Der König Kandaules / I
Composition – Reconstruction – Orchestration
„Everything in love this earth created, I would wish it were by me”
„Der König Kandaules”
After the depressing experiences Zemlinsky had had with Der Kreidekreis, which the Nazis prohibited, he could not count on a theatre in the German-speaking world performing a new opera by him. Nevertheless in Vienna, with the help of his wife, he tried to find a new subject. In 1935, when Louise brought his attention to André Gide's drama Le Roi Candaule (1899), after some initial hesitation he decided to compose an opera based on the book and arranged the text as a libretto. He sketched the score between June 1935 and December 1936. However, he made little progress on the orchestration: the oppressive political situation paralysed his creativity and also, as he was working on the orchestration, he made extensive changes to the sketch. When the family fled from Vienna in 1938, only a good third of the orchestral score was finished.
In New York Zemlinsky had high hopes for the opera and through its performance wanted to establish himself in the New World. Yet it was not to come to this: he showed the libretto to his friend Arthur Bodanzky, who at the time was conducting at the Met but he advised Zemlinsky from completing the opera because a nude scene, as planned in the second act, would make it impossible to perform the work before a prudish American audience. Zemlinsky had to abandon Kandaules.

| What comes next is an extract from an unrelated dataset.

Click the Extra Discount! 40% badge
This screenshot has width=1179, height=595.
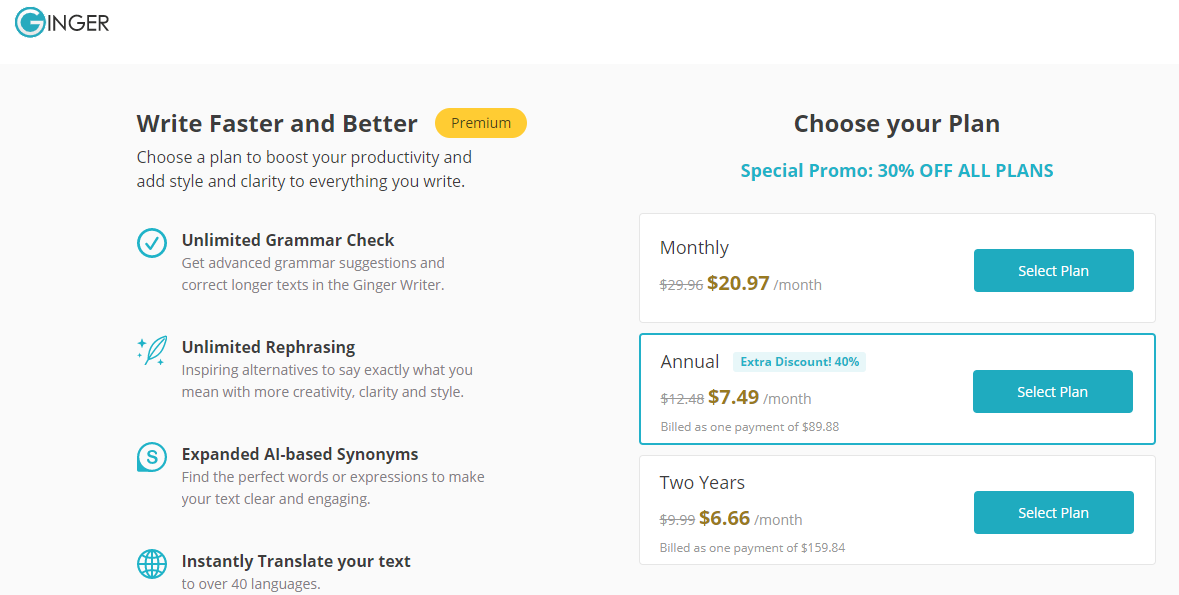point(799,362)
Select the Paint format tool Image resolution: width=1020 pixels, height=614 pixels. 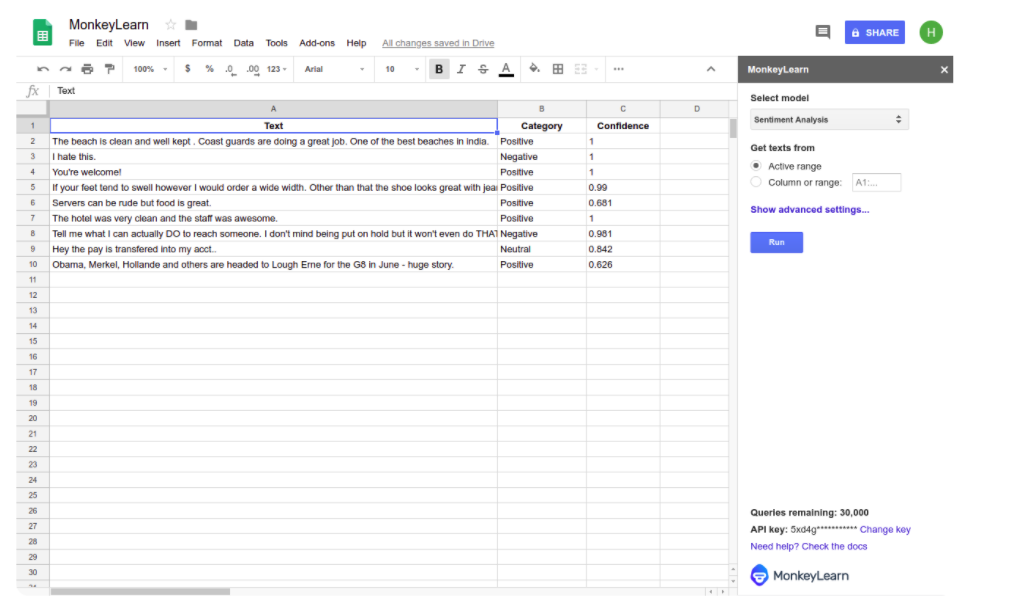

During the 1950s his widow had already pursued a plan to have the orchestration of the opera completed and asked „a composer” whether he would be able to do so. However, this person turned down her request and for a long time she undertook no further steps. In 1981 she commissioned Friedrich Cerha, whose completed version of Alban Berg's Lulu had been given its world premiere in 1979, to complete the orchestration. Cerha gave the material a thorough analysis but also turned down her request referring to what he also regarded as the incomplete manuscript of the text. It was not until 1990 that a musician was found in Antony Beaumont who succeeded in reconstructing the entire fragment. He was commissioned by the Hamburg State Opera to complete the orchestration of Zemlinsky's final opera which he did in the years 1992-1995 and it was given its world premiere in Hamburg on 6 October 1996.